Add this to `deploy/entrypoint.sh` before starting uvicorn, so the kubeconfig is decoded from the HF secret:

```bash
# Decode kubeconfig from HF Spaces secret
if [ -n "${KUBECONFIG_CONTENT:-}" ]; then
    echo "${KUBECONFIG_CONTENT}" | base64 -d > /app/kubeconfig.yaml
    export KUBECONFIG=/app/kubeconfig.yaml
fi
```

### FastAPI Reset Mode

Use `mode="aws"` on environment reset for AWS-backed execution. If omitted, the server will use `ANTIATROPOS_ENV_MODE`.

---

## Local Grafana (Recommended on Free Tier)
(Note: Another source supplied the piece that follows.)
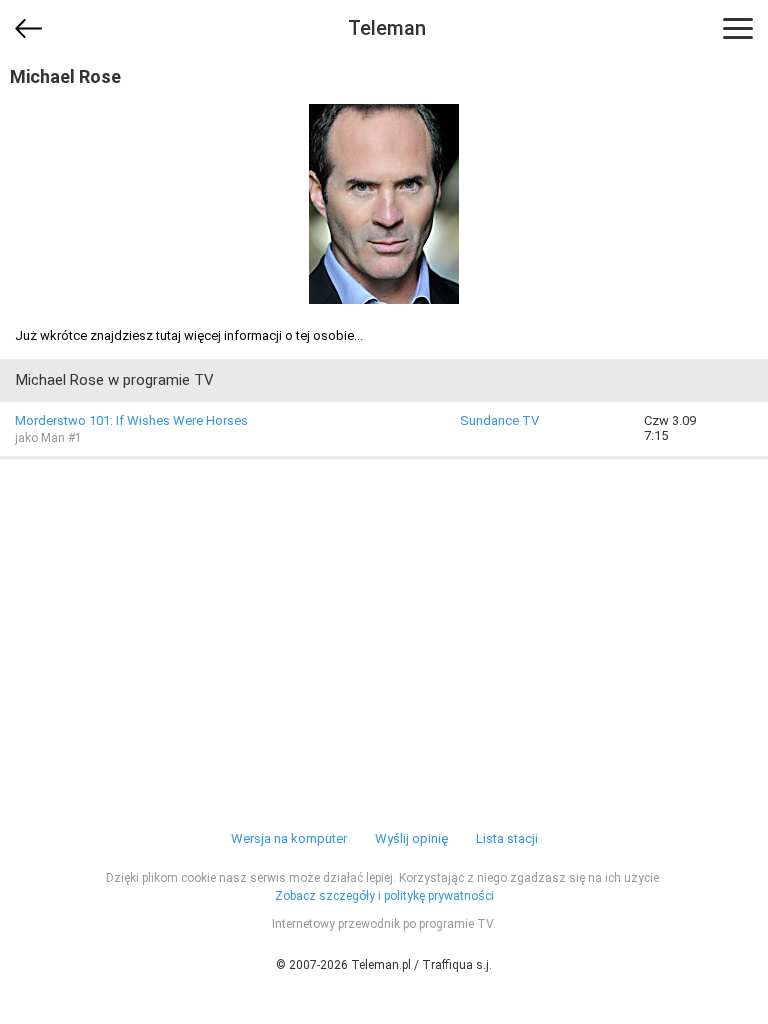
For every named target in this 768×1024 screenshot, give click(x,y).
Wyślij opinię (411, 838)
Grafana is only for observability dashboards. Agent action execution stays in FastAPI + Kubernetes executor.

Start Grafana locally:

```bash
docker run -d --name antiatropos-grafana -p 3000:3000 grafana/grafana:latest
```

Then in Grafana:

1. Add Prometheus datasource using AMP workspace URL:
  - `https://aps-workspaces.<region>.amazonaws.com/workspaces/<WORKSPACE_ID>`
2. Enable SigV4 auth and set the same AWS region.
3. Import dashboards:
  - [deploy/grafana/provisioning/dashboards/json/antiatropos-overview.json](deploy/grafana/provisioning/dashboards/json/antiatropos-overview.json)
  - [deploy/grafana/provisioning/dashboards/json/antiatropos-live.json](deploy/grafana/provisioning/dashboards/json/antiatropos-live.json)

---

## Phase 7: Install Cluster Autoscaler

So EKS can add nodes when the agent scales workloads:

```bash
helm repo add autoscaler https://kubernetes.github.io/autoscaler
helm repo update

helm install cluster-autoscaler autoscaler/cluster-autoscaler \
  --namespace kube-system \
  -f deploy/aws/cluster-autoscaler-values.yaml
```

The node group `maxSize: 4` in `eksctl-cluster.yaml` caps your compute cost.

---

## Cost Estimates

| Resource | Config | Monthly Cost (approx) |
|---|---|---|
| EKS Control Plane | 1 cluster | $73 |
| EKS Nodes | 2x t3.medium | $60 |
| AMP | <10GB ingest | ~$3-5 |
| EBS Volume (Grafana) | 5Gi | ~$0.50 |
| **Total** | | **~$135-145/month** |
| HF Spaces | Free tier or $5/mo | (separate billing) |

No ECR, no ALB, no server pods on AWS — cheaper than running everything on AWS.

### Cost-Saving Tips

- Use spot instances for node groups (60-70% cheaper)
- Scale workloads to zero between runs: `kubectl scale deployment -n prod-sre --replicas=0 --all`
- Delete the cluster between training runs: `eksctl delete cluster --name antiatropos`
- AMP free tier covers first 10GB ingest/month
- Grafana is self-hosted (free, runs on EKS)

---

## Teardown

```bash
# Delete workloads
kubectl delete -f deploy/aws/k8s-workloads.yaml

# Delete Grafana
helm uninstall grafana -n monitoring

# Delete Prometheus agent
helm uninstall prometheus-agent -n monitoring
kubectl delete namespace monitoring

# Delete dashboard secret
kubectl delete secret antiatropos-grafana-dashboards -n monitoring 2>/dev/null || true

# Delete AMP workspace
AMP_WS_ID=$(aws amp list-workspaces --alias antiatropos-metrics --region ap-south-1 --query 'workspaces[0].workspaceId' --output text)
aws amp delete-workspace --workspace-id $AMP_WS_ID --region ap-south-1

# Delete the EKS cluster (10-15 min)
eksctl delete cluster --name antiatropos --region ap-south-1
```

---

## Troubleshooting

### HF Spaces can't reach AMP
- Verify `PROMETHEUS_URL` includes the full workspace path
- AMP requires SigV4 auth — ensure `requests-aws4auth` is in your dependencies
- Set `ANTIATROPOS_PROM_TIMEOUT_S=5.0` (cross-network latency)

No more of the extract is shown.